My point is that the number of business that actually engage in very-narrow-
targeting are small. And the target groups tend be overwhelmed by this token.
_What percentage of the population makes major purchases very specific to
their demographic_? Is it not high (weddings, college, funerals?
Anniversaries? You start to run out after a short time). The rich can also be
target and are targeted and you are again back in the "not-a-slam-dunk" range.

A San Francisco dominatrix still buys a car and a washing machine in the same
fashion as a mid-western minister.

If you look at the idea behind Facebook advertising, you'll see it's actually
the _old_ model of brand advertising - somehow injecting an _irrational_
connection between the customer and the product. It's just that brand
advertising rightly imagine they can get more traction if they know the exact
demographic someone is one. They might indeed do so but it's still in the same
realm. The goal is to sway someone's purchase decision when that someone is at
a store and has to decide ten different otherwise identical whats-its. The
smallest prejudice you can insert will be worth a lot to you here.

But the Google model is the opposite - informational advertising. The model of
offering an honest argument for a product that the person is actively seeking.

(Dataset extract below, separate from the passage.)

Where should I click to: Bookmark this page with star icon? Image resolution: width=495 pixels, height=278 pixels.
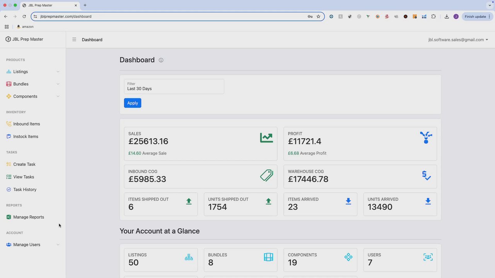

A Facebook ad is essentially about hijacking attention. Hoping you'll get some
free-floating interest from someone who isn't otherwise thinking about your
offer.

A web page gets you the chance to make your case to those who are interested
in your case. What _objectively_ makes your service better.

Does a cleaning service want barbers? It wants customer in the million-person
city of St. Louis but that's a big group. It mostly wants anyone who actually
needs a cleaning service. And then there are a lot of things to say but this
basic is pretty simple.

------
DuncanIdaho
The game is on! Please place your bets!

So now we see who is the real powerhouse and if the Facebook is the Google
killer hype lives up to its expectations.

I place my bet on Google, I also see in my crystal ball that Zuckenberg is
going to do something so stupid and greedy that he will shadow Rupert Murdoch.
And I also divine that this will happen in next 5 years. By 2016 you will see
headlines: Facebook is dead, Larry Page reads obituary. Stock options
worthless.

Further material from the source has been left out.